_What the exercise asks_:
Repeat, exactly as written, the line containing "The image size is (227, 158)." and each line after it through the end of the data.

Stored items
——

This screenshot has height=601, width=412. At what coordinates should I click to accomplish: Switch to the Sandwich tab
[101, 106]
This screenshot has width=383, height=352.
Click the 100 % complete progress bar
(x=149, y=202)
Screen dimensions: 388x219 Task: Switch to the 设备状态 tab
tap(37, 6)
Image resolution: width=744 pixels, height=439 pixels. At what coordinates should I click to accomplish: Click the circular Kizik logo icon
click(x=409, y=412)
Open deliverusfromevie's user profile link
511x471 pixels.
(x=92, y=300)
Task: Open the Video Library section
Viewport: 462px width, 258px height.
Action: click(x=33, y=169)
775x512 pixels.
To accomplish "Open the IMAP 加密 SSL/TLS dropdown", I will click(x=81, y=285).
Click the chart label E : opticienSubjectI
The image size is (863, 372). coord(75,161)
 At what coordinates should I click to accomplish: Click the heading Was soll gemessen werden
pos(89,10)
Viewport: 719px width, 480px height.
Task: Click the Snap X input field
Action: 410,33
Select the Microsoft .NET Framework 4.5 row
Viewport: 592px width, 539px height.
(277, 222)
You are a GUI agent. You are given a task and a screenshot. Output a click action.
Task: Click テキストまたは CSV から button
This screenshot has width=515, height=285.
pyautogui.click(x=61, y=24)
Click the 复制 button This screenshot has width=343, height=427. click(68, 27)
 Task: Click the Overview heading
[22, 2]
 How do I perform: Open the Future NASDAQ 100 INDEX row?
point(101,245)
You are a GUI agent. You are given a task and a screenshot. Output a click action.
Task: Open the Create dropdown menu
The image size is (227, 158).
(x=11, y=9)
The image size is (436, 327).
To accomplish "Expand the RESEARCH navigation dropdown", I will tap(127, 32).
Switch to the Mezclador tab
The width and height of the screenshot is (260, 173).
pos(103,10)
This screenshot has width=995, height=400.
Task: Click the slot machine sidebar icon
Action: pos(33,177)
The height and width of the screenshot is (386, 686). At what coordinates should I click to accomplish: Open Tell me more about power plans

——

_Answer section_:
The image size is (227, 158).
(x=11, y=9)
The image size is (436, 327).
To accomplish "Expand the RESEARCH navigation dropdown", I will tap(127, 32).
Switch to the Mezclador tab
The width and height of the screenshot is (260, 173).
pos(103,10)
This screenshot has width=995, height=400.
Task: Click the slot machine sidebar icon
Action: pos(33,177)
The height and width of the screenshot is (386, 686). At what coordinates should I click to accomplish: Open Tell me more about power plans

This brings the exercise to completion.